Sünnet öncesinde doktor tarafından çocuğun öz geçmişi ve ailesine ait muhtemel sağlık sorunlarının dikkatlice sorgulanması ve çocuğun detaylı bir muayenesinin yapılmasının önemine vurgu yapan Ceylan, “Bazı hastalıkların varlığında sünnet yapılması önerilmez. Bunlardan bir tanesi hipospadias bulunan bebeklerdir. Hipospadias toplumda peygamber sünneti olarak bilinir. Hastalarda idrar deliği penisin tam ucunda değil, alt kısmında bulunur. Hipospadias cerrahi olarak düzeltilebilen bir hastalıktır ve sünnet derisi ameliyat sırasında kullanılabilir. Bu nedenle hipospadiası olan çocuğun sünnet edilmemesi gereklidir. Bir de bazı sistemik hastalıklarda, kanama/pıhtılaşma bozukluklarında asla sünnet yapılmamalıdır. Mevcut hastalıklarla ilgili gerekli tedaviler yapıldıktan sonra sünnet yapılabilir” ifadelerini kullandı. 

“Sünnet sonrası bakım önemlidir” 

Sünnet sonrası bakımın önemini vurgulayan Prof.
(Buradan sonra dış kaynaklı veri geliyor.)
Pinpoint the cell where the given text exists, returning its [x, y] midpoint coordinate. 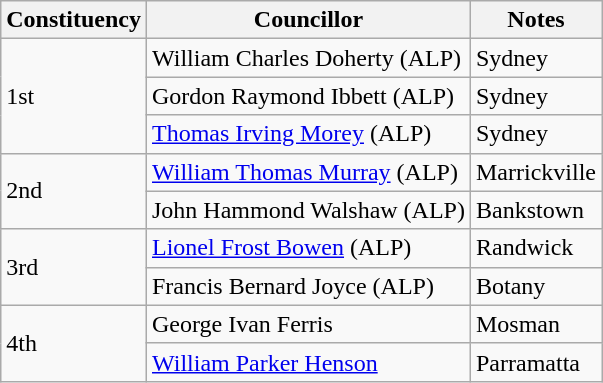
Gordon Raymond Ibbett (ALP) [308, 96]
Lionel Frost Bowen (ALP) [308, 248]
Parramatta [536, 362]
Mosman [536, 324]
Notes [536, 20]
Councillor [308, 20]
George Ivan Ferris [308, 324]
Marrickville [536, 172]
3rd [74, 267]
John Hammond Walshaw (ALP) [308, 210]
1st [74, 96]
Francis Bernard Joyce (ALP) [308, 286]
Botany [536, 286]
Thomas Irving Morey (ALP) [308, 134]
Randwick [536, 248]
Constituency [74, 20]
4th [74, 343]
2nd [74, 191]
William Parker Henson [308, 362]
William Thomas Murray (ALP) [308, 172]
William Charles Doherty (ALP) [308, 58]
Bankstown [536, 210]
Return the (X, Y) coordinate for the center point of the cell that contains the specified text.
Dr. Ceylan, “Yara bakımı, diğer bir deyişle pansuman, cerrahi kurallara uygun olarak gerçekleştirilmiş olan bir sünnetten sonraki süreçte aile tarafından kolayca yapılır. Yara üzerine aralıklı olarak, antibiyotikli merhemler emdirilmiş gazlı bezler konularak basit bir şekilde bakım yapılabilir. Bu birkaç günlük bir süreçtir, genelde beş günü geçmez. Onun dışında iki gün sonra banyo yapılmasını öneriyoruz. Bu banyo yara bakımının bir parçasıdır ve sünnet sonrasında penis üzerinde birikmiş yara salgılarının ve pansumanlarda kullanılan merhem kalıntılarının yaradan uzaklaşmasına yardımcı olur” ifadelerine yer verdi. 

“Gerekli cerrahi koşulların sağlandığı hastanelerde yapılmalı” 

Son olarak ailelere uyarıda bulunan Ceylan, “Şu hususu tekrar, önemle vurgulamalıyım ki sünnet ciddi bir ameliyattır. Bu nedenle sünnet, konunun uzmanı olan cerrahlar tarafından, gerekli bütün cerrahi koşulların eksiksiz olarak yerine getirildiği hastanelerde yapılmalıdır” diye konuştu.